▶ [Written task 1] Transcribe the stretch of the excise duty refund judgment from "1. These appeals" through "the writ petitioners.".

▶ [Selected extract]
"""
JUDGMENT
G.S. Singhvi, J.
1. These appeals are directed against the order dated May 14, 1987 passed by the learned Single Judge in C.W.P. No. 3120 of 1985. Oswal Oil and Soap Industries and Anr. v. Customs, Excise and Gold Appellate Tribunal and Ors. whereby he directed the official respondents to refund excise duty amounting to Rs. 1,31,811.89 to the writ petitioners.
2. Oswal Oil & Soap Industries (hereinafter described as respondent-Company) is a manufacturer of hardened rice bran oil. M/s Hindustan Levers Ltd., (hereinafter described as appellant-company) is engaged in the manufacture of soap for which hardened rice bran oil is one of the raw materials. The appellant company has been purchasing a part of its requirement from the respondent company. For this purpose, they entered into contract whereunder price, exclusive of the excise duty was stipulated and the appellant company was to pay the excise duty In terms of the notification No. 201/79, issued by the Central Govt, the excise duty was paid by the respondent company on hardened rice bran oil under tariff item 68 at the time of its clearance. After the receipt of the, raw material by the appellant company the Central Govt. used to refund the element of excise keeping in view the finished goods manufactured by the appellant company and the appellant used to return the entire duty to the respondent company. In this manner the liability of the respondent company to pay the excise duty on hardened rice bran oil was nil. Notwithstanding that the respondent company raised a dispute regarding the classification of hardened rice bran oil. It pleaded that the goods were classifiable under tariff item No. 12 and not under tariff item No. 68. At one stage it had raised protest against the payment of excise duty under tariff item No. 68 but vide letter dated 29.3.1984 written to the Superintendent, Central Excise, Range-II, Ludhiana. The respondent company withdrew its protest. The dispute relating to classification of the goods came to the finally resolved by the Customs; Excised Gold (Control) Appellate Tribunal which accepted the plea of the respondent company. Soon thereafter the respondent company filed a refund claim before the Assistant Collector, Central Excise Ludhiana, who rejected the same vide order dated 10.5.1985. The relevant extract of the Order passed by the Assistant Collector is reproduced below:-
“The party paid duty to the department and charged the same from the buyers. Duty of excise is an indirect tax and the burden is passed on to “the buyers. The assessee does not pay it from their own like income-tax. The credit of duty paid by the buyers were taken by them in their RG-23 Part II. This fact has not been denied by the Advocate… Thus, the amount of duty was in fact not retained by the Government but used by the buyers for further payment of duty on their final products in which the product was used. Thus, in fact the department has already refunded the amount of duty to the buyers of the product , hence refund claims are not justified.
I do not agree with the submissions made by the Advocate of the party that they were entitled for the refund of the amount even if this was collected by the party from the buyers. Present case is not an ordinary case where the assessee charges duty from Buyers and pays it to the department and matter ends. As discussed above in this case, credits of duty paid were allowed to buyers either under notification No. 201/79-CE dt 4.6.1979 as amended or under Rule 56-A of the Central Excise Rules, 1944 and this fact has not been denied by the party. Thus, the amount of duty was in fact returned to the buyers (from whom the party , charged the duty) as above. Thus, this case is a different one from ordinary cases and it is to be seen, examined and dealt with differently. Thus plea of the party is not accepted and on this score refund is not justified.”
"""
▶ [Record extracts]
"""
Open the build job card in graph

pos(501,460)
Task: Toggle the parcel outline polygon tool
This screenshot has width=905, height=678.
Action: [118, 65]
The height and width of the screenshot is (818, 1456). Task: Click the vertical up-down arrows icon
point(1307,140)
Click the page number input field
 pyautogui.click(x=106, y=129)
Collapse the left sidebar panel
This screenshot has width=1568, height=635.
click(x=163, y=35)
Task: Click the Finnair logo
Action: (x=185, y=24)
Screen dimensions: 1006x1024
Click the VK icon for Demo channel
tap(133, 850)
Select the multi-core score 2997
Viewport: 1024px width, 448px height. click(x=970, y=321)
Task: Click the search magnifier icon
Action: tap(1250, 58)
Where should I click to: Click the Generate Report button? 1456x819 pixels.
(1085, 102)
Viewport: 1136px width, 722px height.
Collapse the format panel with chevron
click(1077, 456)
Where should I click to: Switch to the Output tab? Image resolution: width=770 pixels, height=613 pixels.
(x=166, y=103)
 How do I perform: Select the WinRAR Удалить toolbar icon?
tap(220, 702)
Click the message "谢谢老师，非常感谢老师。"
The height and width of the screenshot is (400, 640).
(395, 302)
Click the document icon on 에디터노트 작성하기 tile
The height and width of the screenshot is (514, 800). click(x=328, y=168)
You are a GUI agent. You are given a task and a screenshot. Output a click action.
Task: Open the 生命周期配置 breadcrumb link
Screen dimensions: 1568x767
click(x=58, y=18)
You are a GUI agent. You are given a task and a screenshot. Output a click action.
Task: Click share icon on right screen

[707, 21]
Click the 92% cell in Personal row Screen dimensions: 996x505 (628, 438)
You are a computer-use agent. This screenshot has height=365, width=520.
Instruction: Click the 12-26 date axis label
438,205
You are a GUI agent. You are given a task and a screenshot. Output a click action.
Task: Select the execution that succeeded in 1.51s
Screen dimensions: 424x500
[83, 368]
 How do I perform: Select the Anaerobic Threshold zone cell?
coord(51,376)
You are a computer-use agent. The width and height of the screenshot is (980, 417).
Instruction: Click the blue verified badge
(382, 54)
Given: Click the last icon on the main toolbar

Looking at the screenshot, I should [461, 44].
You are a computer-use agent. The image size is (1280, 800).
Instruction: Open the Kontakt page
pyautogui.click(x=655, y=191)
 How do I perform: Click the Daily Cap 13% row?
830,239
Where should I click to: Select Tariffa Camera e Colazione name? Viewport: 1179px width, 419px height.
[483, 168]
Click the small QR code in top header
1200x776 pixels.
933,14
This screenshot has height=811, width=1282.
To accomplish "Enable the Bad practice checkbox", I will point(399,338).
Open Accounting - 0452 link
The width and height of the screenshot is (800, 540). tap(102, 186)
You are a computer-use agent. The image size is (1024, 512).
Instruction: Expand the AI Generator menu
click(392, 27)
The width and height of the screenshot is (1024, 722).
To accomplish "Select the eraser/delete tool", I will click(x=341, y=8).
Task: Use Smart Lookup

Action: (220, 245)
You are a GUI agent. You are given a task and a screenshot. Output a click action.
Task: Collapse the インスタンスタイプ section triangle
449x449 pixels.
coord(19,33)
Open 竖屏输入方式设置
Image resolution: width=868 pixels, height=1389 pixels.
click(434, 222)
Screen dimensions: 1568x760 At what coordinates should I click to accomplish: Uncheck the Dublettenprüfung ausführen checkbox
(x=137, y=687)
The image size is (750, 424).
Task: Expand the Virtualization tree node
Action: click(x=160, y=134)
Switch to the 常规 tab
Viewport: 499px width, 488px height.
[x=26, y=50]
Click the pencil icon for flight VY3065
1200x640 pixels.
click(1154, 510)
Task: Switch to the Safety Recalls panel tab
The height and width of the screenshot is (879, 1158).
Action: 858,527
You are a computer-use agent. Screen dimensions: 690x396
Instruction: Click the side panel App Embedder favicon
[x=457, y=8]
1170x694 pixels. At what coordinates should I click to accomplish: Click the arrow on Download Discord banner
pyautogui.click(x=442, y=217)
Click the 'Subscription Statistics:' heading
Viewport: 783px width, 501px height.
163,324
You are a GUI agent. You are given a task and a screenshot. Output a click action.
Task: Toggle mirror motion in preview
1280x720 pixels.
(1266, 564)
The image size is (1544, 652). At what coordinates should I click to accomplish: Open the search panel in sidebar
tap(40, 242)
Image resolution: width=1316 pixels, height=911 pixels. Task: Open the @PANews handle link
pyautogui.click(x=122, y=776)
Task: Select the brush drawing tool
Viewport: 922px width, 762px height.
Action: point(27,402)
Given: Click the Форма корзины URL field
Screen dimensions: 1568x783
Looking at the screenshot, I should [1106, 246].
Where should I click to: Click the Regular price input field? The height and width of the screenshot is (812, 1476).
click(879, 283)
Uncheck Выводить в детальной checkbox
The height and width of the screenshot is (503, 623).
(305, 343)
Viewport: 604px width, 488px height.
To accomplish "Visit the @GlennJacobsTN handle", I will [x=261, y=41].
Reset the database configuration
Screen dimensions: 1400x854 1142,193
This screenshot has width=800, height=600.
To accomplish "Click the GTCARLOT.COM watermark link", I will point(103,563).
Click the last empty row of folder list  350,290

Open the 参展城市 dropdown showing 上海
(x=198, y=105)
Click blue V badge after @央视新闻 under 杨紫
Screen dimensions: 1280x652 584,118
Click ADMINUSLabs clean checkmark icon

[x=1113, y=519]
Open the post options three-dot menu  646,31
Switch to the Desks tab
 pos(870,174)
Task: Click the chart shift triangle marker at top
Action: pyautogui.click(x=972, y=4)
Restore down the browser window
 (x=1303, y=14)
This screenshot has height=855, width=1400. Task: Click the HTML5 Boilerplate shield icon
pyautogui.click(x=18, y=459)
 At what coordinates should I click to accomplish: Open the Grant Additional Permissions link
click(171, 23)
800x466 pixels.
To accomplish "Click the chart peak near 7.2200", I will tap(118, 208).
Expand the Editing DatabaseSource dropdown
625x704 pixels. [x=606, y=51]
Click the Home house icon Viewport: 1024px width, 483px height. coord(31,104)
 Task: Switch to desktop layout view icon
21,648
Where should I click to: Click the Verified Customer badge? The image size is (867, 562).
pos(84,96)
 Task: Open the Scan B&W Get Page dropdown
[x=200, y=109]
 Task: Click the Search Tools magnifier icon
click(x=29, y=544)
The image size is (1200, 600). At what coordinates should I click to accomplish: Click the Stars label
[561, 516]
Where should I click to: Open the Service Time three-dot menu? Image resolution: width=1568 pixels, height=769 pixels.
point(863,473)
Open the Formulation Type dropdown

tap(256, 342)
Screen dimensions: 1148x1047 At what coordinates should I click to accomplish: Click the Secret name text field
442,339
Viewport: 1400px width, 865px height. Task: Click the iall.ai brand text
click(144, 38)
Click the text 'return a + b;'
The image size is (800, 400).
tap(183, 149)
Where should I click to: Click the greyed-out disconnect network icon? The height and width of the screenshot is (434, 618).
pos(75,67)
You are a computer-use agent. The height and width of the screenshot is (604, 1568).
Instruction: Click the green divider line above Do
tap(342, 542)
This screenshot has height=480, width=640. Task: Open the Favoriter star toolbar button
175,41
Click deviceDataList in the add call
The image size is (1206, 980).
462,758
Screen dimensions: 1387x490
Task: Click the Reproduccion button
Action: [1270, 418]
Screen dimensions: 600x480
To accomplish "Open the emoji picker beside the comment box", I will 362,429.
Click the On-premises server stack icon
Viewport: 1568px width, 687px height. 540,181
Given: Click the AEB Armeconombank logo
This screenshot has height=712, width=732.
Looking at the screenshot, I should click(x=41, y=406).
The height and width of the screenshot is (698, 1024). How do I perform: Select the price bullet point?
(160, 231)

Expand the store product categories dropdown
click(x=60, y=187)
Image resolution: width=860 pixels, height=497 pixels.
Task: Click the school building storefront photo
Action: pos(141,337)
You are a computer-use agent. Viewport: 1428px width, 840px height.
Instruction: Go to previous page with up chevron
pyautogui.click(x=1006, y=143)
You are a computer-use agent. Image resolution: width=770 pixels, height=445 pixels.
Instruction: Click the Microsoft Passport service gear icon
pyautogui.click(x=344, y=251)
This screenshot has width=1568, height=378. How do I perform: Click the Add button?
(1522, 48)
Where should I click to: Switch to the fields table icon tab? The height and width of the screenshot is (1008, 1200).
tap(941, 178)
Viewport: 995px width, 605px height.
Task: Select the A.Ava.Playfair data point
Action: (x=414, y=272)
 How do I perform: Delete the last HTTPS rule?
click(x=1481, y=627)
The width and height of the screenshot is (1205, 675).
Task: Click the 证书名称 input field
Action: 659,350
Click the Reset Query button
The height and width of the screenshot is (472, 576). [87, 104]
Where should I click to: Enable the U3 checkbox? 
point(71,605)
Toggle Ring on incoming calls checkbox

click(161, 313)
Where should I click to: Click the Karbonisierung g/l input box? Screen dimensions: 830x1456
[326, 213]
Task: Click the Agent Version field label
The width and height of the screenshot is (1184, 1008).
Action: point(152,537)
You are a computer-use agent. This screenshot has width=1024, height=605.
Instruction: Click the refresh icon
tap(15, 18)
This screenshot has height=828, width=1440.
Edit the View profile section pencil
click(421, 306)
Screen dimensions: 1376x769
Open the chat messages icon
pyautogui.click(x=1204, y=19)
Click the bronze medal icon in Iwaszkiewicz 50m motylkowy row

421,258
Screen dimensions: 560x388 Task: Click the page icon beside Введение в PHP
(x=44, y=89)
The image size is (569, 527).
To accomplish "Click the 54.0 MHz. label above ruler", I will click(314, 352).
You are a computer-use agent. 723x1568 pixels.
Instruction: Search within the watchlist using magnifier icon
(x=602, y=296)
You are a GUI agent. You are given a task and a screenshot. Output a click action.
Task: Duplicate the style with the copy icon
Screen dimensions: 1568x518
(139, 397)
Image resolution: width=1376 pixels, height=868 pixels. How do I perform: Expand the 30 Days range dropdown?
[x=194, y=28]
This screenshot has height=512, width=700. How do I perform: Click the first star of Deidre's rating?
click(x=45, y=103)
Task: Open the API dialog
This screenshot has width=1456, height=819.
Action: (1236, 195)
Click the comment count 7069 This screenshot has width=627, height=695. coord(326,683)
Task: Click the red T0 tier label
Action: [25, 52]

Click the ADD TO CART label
"""
▶ [Written task 2] In the listing, reproduce word for word the stretch from the line containing "Where should I click to: Switch to the fields" through the line containing "(x=602, y=296)".

▶ [Correct response 1]
1. These appeals are directed against the order dated May 14, 1987 passed by the learned Single Judge in C.W.P. No. 3120 of 1985. Oswal Oil and Soap Industries and Anr. v. Customs, Excise and Gold Appellate Tribunal and Ors. whereby he directed the official respondents to refund excise duty amounting to Rs. 1,31,811.89 to the writ petitioners.

▶ [Correct response 2]
Where should I click to: Switch to the fields table icon tab? The height and width of the screenshot is (1008, 1200).
tap(941, 178)
Viewport: 995px width, 605px height.
Task: Select the A.Ava.Playfair data point
Action: (x=414, y=272)
 How do I perform: Delete the last HTTPS rule?
click(x=1481, y=627)
The width and height of the screenshot is (1205, 675).
Task: Click the 证书名称 input field
Action: 659,350
Click the Reset Query button
The height and width of the screenshot is (472, 576). [87, 104]
Where should I click to: Enable the U3 checkbox? 
point(71,605)
Toggle Ring on incoming calls checkbox

click(161, 313)
Where should I click to: Click the Karbonisierung g/l input box? Screen dimensions: 830x1456
[326, 213]
Task: Click the Agent Version field label
The width and height of the screenshot is (1184, 1008).
Action: point(152,537)
You are a computer-use agent. This screenshot has width=1024, height=605.
Instruction: Click the refresh icon
tap(15, 18)
This screenshot has height=828, width=1440.
Edit the View profile section pencil
click(421, 306)
Screen dimensions: 1376x769
Open the chat messages icon
pyautogui.click(x=1204, y=19)
Click the bronze medal icon in Iwaszkiewicz 50m motylkowy row

421,258
Screen dimensions: 560x388 Task: Click the page icon beside Введение в PHP
(x=44, y=89)
The image size is (569, 527).
To accomplish "Click the 54.0 MHz. label above ruler", I will click(314, 352).
You are a computer-use agent. 723x1568 pixels.
Instruction: Search within the watchlist using magnifier icon
(x=602, y=296)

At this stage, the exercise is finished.